New York — "The Darfur of today is a very different place from what the region was in 2003, when the armed conflict began," Jeremiah Mamabolo, the new Joint Special Representative for Darfur and head of the UN hybrid peacekeeping mission Unamid, briefed the UN Security Council on Tuesday.
In his daily press briefing, Stéphane Dujarric, Spokesman for the UN Secretary-General, told reporters that Malambo explained that "fighting between forces of the Government of Sudan and the main three non-signatory armed movements has considerably diminished. However, against the backdrop of economic hardship and social depression, banditry and criminality continue to be widespread in the region".
Mamabolo said that efforts to get parties to the conflict to sign a cessation of hostilities agreement and to start direct negotiations towards an inclusive peace agreement have remained inconclusive.
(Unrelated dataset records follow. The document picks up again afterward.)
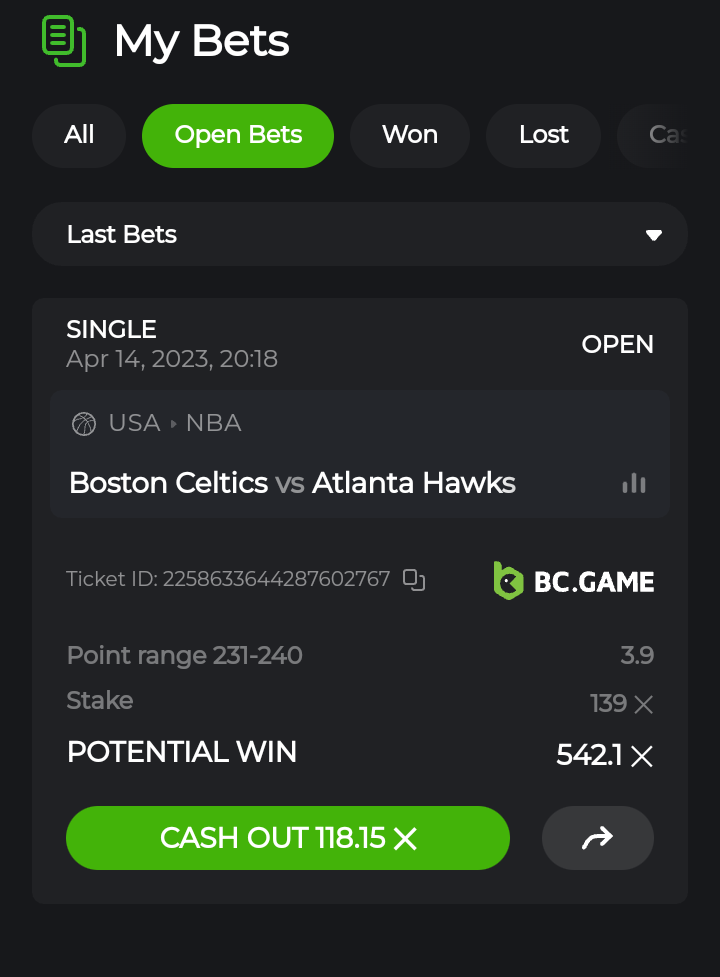Click the NBA league breadcrumb
Image resolution: width=720 pixels, height=977 pixels.
coord(213,423)
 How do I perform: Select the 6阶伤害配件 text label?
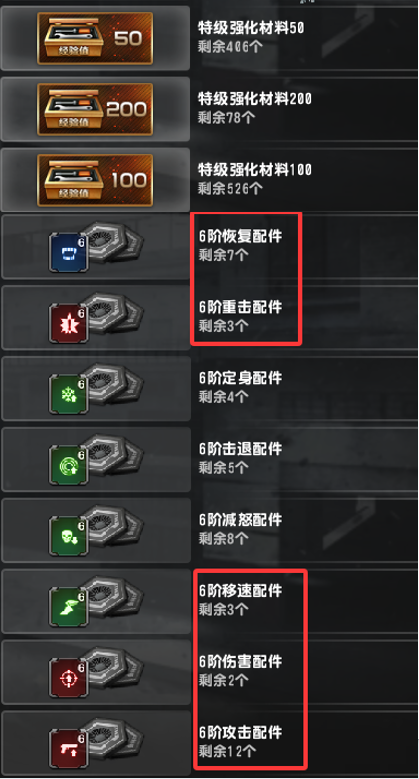241,662
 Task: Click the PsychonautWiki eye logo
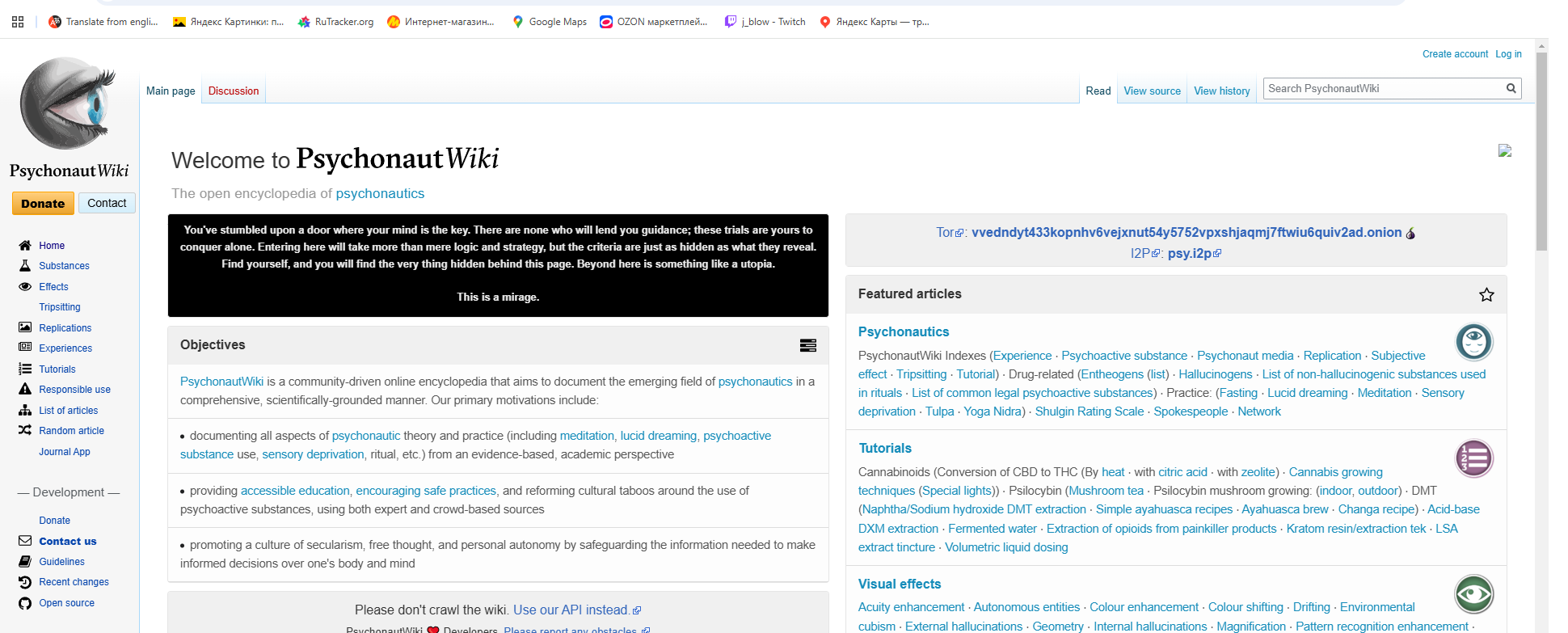[69, 103]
He warned that the status quo is hurting all parties and can only lead to more bloodshed.
He also stressed the need to identify durable solutions to enable the return of internally displaced people to their places of origin or reintegration.
"The proliferation of small arms and light weapons feed those negative phenomena, as well as inter-communal violence usually triggered by competition mostly over land, water, grazing and mineral resources".
The Unamid chief pointed that the Sudan Liberation Movement of Abdel Wahid al-Nur (SLM-AW) has been weakened and the government has retaken the control of areas previously held by the rebel group.